It’s no longer news that the industrial scale meat production in the United States is fraught with problems. In addition to contributing to antibiotic resistance, which is a sufficient wake-up call by itself, concentrated animal feeding operations (CAFOs) bring to the forefront difficult policy and ethical considerations. Many carnivores enjoy their meaty meals, but the end-of-the-day reckoning is not always easy. Tom Philpott aptly summed up the dilemma when he said:
Every day, Americans eat more than a half pound of meat per capita — one of the highest rates on the planet. The vast majority of it is produced with methods that abuse the environment, animals, workers, and public health as a matter of course. The handful of companies that dominate U.S. meat production suck in more than 40 percent of the corn grown by our farmers — that’s more than 15 percent of the corn grown worldwide. Industrial corn, of course, is our most ecologically destructive crop.

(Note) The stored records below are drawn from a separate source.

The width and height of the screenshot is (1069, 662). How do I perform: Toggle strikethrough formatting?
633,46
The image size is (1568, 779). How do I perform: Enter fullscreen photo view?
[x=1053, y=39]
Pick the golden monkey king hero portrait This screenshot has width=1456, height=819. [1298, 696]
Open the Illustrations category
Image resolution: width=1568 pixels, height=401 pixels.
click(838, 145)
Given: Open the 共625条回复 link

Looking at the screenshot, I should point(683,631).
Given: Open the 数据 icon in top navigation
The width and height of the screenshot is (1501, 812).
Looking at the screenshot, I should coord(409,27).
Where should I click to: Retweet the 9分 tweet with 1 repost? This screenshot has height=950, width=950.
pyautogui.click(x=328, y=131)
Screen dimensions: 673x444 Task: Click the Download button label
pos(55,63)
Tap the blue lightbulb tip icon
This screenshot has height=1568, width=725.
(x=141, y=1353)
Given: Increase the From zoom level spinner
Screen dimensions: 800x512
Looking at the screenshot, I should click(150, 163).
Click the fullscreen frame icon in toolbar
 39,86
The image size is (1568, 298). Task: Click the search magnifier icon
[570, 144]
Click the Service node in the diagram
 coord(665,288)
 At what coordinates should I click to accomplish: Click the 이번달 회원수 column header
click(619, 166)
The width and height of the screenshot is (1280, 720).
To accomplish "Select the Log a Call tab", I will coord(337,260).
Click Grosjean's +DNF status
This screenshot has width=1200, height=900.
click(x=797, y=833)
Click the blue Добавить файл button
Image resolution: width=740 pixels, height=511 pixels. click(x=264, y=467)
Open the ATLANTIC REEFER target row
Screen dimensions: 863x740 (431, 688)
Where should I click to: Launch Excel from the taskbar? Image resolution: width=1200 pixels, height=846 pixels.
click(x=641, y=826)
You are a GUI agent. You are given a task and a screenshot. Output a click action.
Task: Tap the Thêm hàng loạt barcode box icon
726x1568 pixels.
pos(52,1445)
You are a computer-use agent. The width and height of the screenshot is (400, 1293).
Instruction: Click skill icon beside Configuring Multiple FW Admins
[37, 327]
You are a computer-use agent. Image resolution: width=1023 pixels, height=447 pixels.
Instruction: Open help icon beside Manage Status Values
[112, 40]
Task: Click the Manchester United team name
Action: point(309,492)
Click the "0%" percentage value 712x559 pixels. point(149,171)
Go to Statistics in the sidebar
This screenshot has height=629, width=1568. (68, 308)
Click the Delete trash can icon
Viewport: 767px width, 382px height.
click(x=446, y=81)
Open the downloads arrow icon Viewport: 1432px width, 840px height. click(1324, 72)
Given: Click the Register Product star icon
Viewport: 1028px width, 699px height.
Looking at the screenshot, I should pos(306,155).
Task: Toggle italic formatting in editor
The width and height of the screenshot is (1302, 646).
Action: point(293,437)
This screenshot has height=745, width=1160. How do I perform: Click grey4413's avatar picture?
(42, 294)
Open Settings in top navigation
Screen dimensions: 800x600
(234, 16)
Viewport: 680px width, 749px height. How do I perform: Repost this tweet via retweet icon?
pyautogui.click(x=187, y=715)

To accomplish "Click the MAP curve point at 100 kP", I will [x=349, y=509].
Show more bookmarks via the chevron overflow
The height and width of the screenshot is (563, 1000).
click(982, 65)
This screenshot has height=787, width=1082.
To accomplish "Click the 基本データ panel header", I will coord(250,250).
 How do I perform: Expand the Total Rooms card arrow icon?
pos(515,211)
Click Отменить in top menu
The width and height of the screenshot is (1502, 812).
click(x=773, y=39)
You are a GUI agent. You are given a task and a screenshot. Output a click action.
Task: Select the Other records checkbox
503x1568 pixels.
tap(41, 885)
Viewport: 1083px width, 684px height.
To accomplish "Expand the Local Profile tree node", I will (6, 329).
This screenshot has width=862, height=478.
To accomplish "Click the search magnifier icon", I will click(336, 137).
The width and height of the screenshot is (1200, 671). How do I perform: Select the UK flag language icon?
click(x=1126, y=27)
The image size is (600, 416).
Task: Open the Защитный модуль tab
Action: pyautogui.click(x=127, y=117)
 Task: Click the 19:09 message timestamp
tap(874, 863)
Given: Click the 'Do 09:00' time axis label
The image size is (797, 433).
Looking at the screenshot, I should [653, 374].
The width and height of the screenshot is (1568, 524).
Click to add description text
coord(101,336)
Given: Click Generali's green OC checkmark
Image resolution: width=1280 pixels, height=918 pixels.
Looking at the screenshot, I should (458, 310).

But, as the late-night infomercial goes, there’s more.
New data recently released by the Environmental Protection Agency (EPA) and analyzed by the Environmental Integrity Project (EIP), a nonprofit non partisan organization dedicated to the enforcement of the nation’s anti-pollution laws, shows that the air around the CAFOs studied “may be unsafe, with levels of particulate matter, ammonia, or hydrogen sulfide at many sites [being] well above federal health-based standards.”
In short, as EIP notes, CAFOs pollute on an industrial scale yet have escaped most air pollution regulations that apply to other large emitters.
The EPA data was the result of a backroom deal crafted by the Bush Administration in 2005 where factory farm industries were offered years of amnesty from enforcement of the Clean Air Act and other pollution laws in exchange for an industry-funded study of factory farm emissions. Purdue University, funded by industry, conducted two years of air quality monitoring at 15 livestock confinement sites, 9 livestock waste lagoons and a dairy corral in 9 states. EPA approved Purdue’s methods and supervised the study and EIP analyzed these initial reports, comparing CAFOs air pollution with established health standards and emissions reporting rules.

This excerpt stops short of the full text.